The existing building at the start construction. As you can see there is no open view of the surroundings beyond the far wall. The architect elected to break through this wall and install tall wooden and glass doors to open up to the farmland vistas.

Detail of the old wooden truss structure. Looks can be deceiving when you first glance at old structural elements like this. But with the right reinforcement and architectural will often these can still be utilized for structure and beauty.

After

The homeowners fell in love with the old farm details of the original structure, partly because of the attractive stonework and interior views of the surrounding area. The old stable portion of the barn became a perfect location to form the open kitchen, bookcases, and a multifunctional space on top (which you see as the floating white cube element in the photos below).

By compacting the kitchen and creating an open, multi functioning space, an expansive and dramatic living room, complete with the old wooden trusses was achieved. Vaulted spaces,  all the way to  the top of the roof make a small footprint feel expansive. The architect took great care to ensure that all the beauty of the original wooden trusses and masonry walls were preserved and indeed showcased. You’ll notice that the new modern structure marries to the old.

In the photo below, you’ll see the results of a long cut-out of the roof in the rear along with the new windows and solid wooden slat blinds that allow for plenty of light, air, atmosphere and views of the countryside beyond. With energy-efficiency in mind, the blinds do double duty as both a design element and a functional way to keep the summer heat out, while letting the winter heat inside. The slats fall exactly within the existing roof shape in order to preserve and honor that historic frame from the original structure.
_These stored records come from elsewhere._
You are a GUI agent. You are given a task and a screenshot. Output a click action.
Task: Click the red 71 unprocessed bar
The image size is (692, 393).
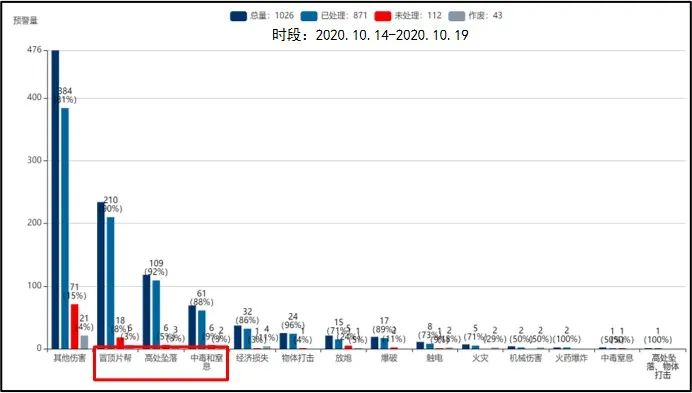coord(74,326)
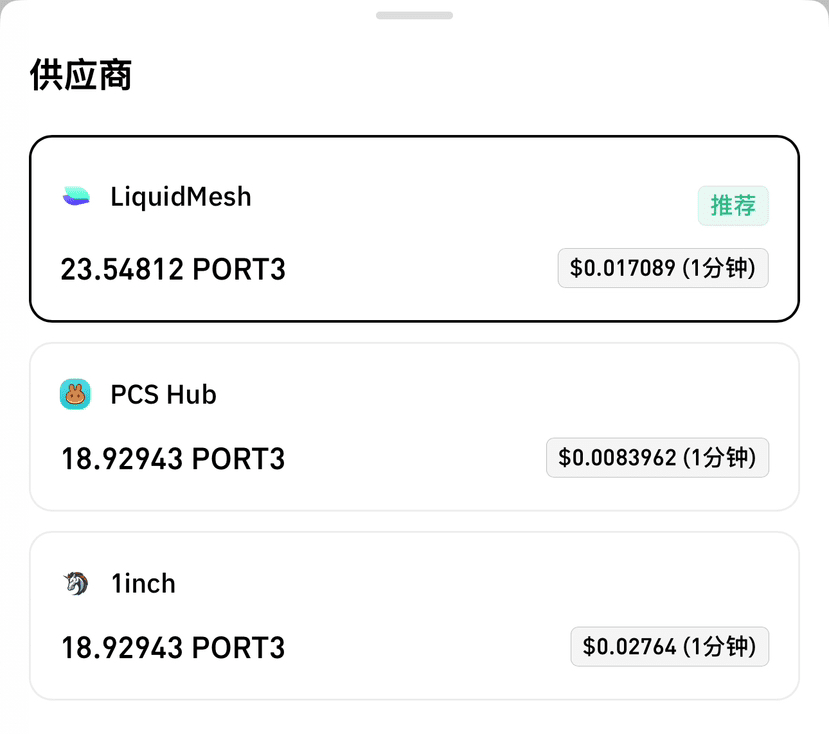829x734 pixels.
Task: Click the $0.017089 (1分钟) fee tag
Action: pyautogui.click(x=663, y=268)
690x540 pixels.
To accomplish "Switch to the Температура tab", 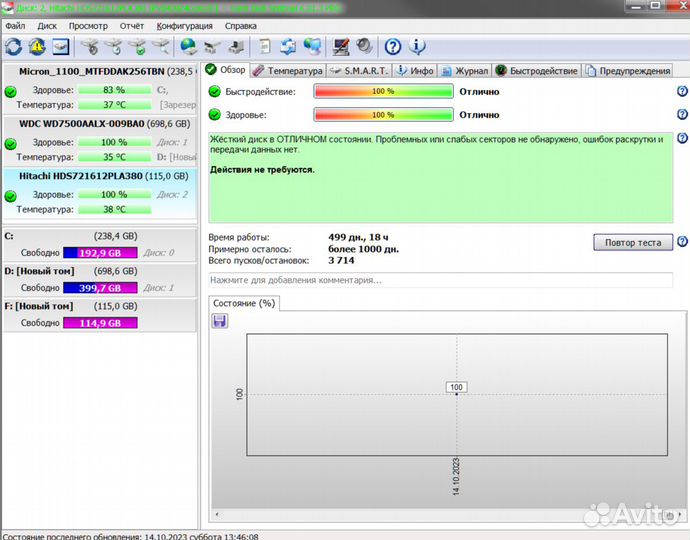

Throughout the house a new more energy-efficient structure was created to envelope the old historic elements. A new roof was constructed on top of the old wood trusses, this allowed for proper insulation and today’s energy efficiency standards.. To maintain the historic feel from the exterior however, the old roof tiles were meticulously removed and reused on the new roof.

For the walls, an insulated layer was created along all exterior walls. The exposed stone wall that you see in pictures below is an interior wall that served as a firewall between the old barn and farmhouse, now it is an elegant interior wall with all the charm that exposed stone provides.
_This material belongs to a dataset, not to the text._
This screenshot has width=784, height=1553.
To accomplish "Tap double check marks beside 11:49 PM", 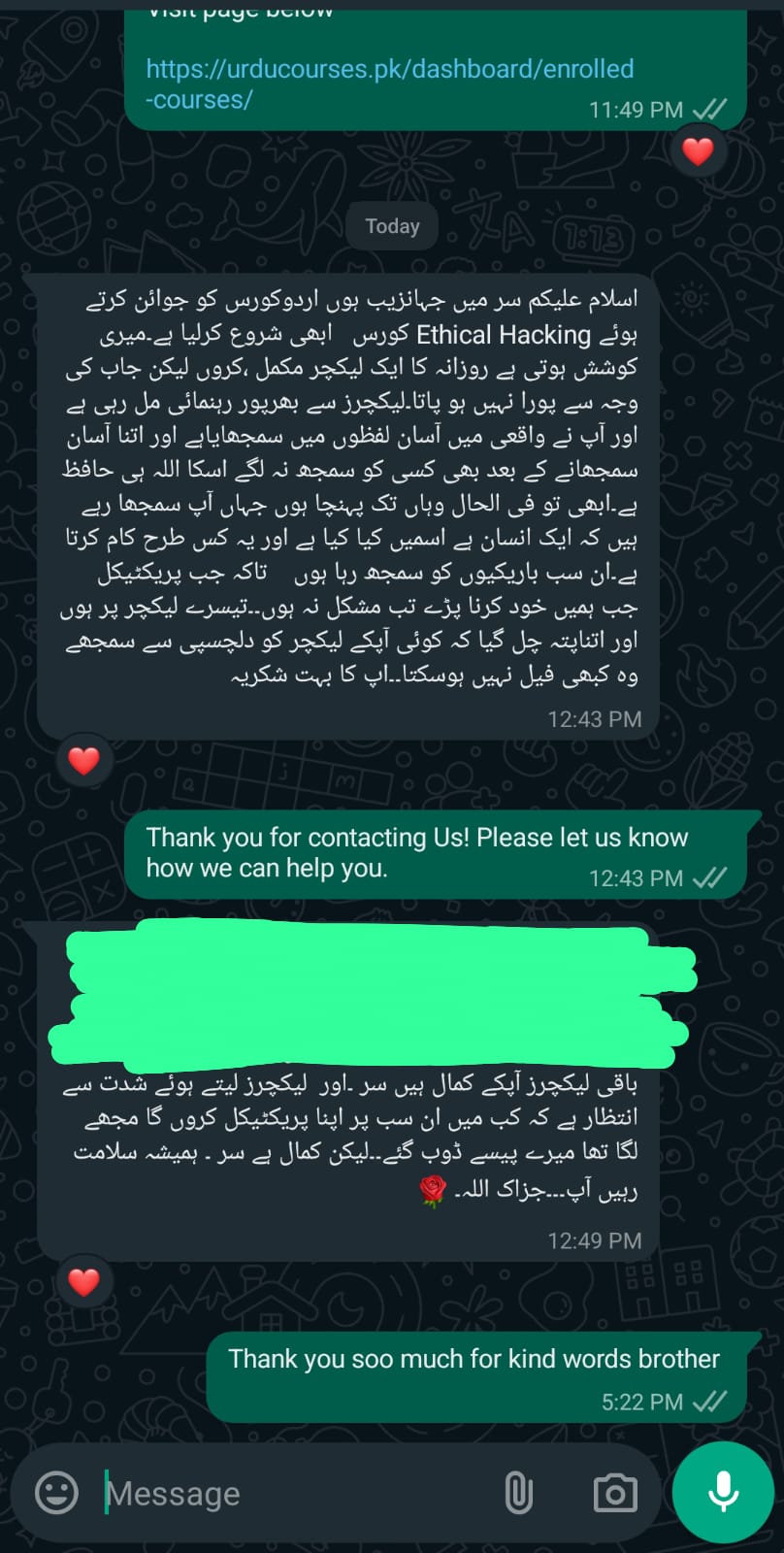I will pos(710,109).
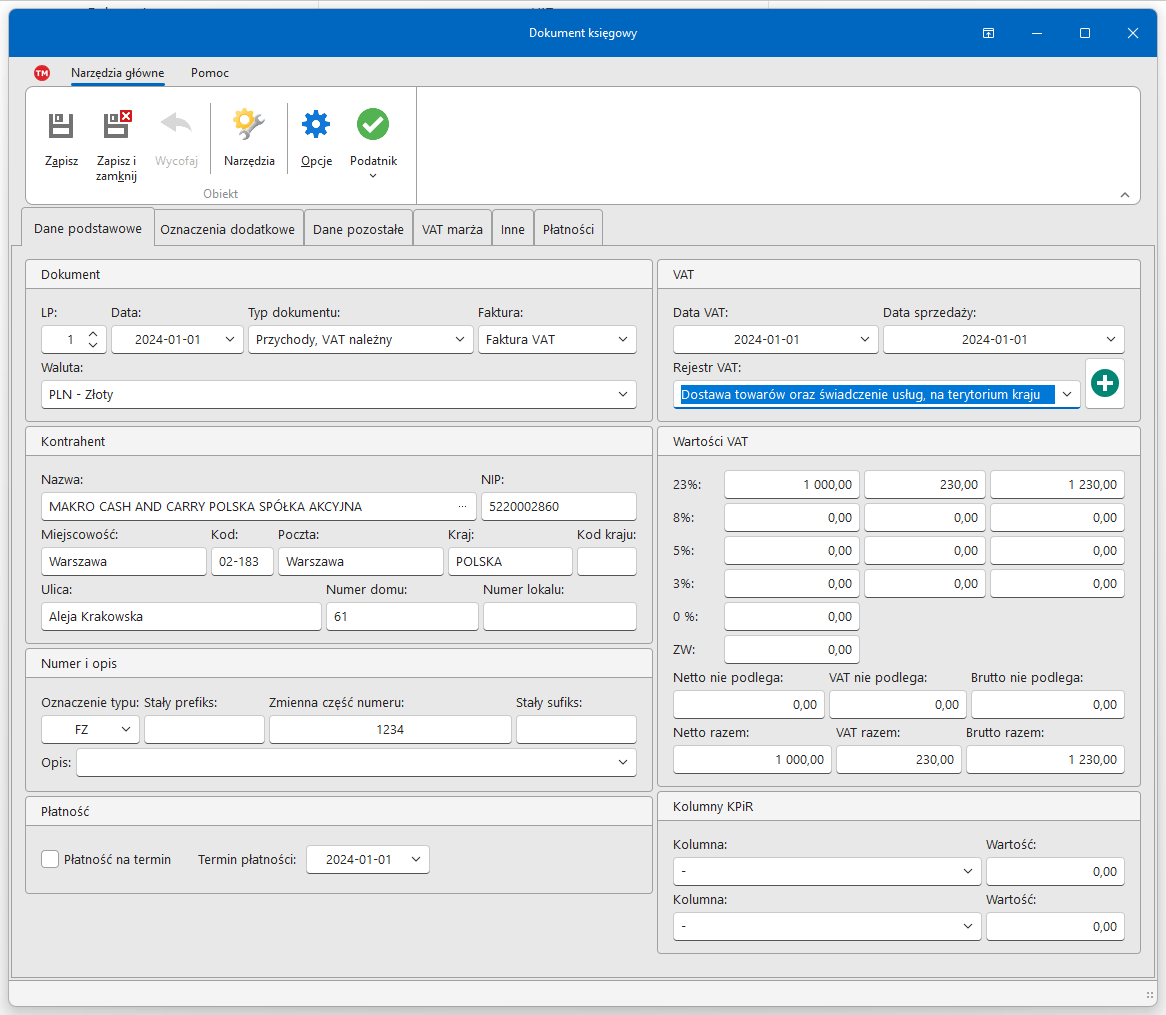Viewport: 1166px width, 1015px height.
Task: Increment the LP number spinner
Action: click(93, 334)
In this picture you can see how the white box structure above the kitchen is gently tucked into the old beams of the original barn creating a cozy place for the library and study.

The inset white walls at the core are designed so that it perfectly sits within the original beam structure.

A comfortable corner sectional sofa with a view of the kitchen, study, and those stunning exterior vistas.

The back of the inner core structure that contains the kitchen house has built in bookcases and storage. A great use of this tight space between the living room and dining area.

Kitchen & Dining

The cooking island fits between the original wooden truss structure. The wooden beams give extra atmosphere in the kitchen. The protruding part of the inner core structure with the study also relies on the horizontal wooden rafters.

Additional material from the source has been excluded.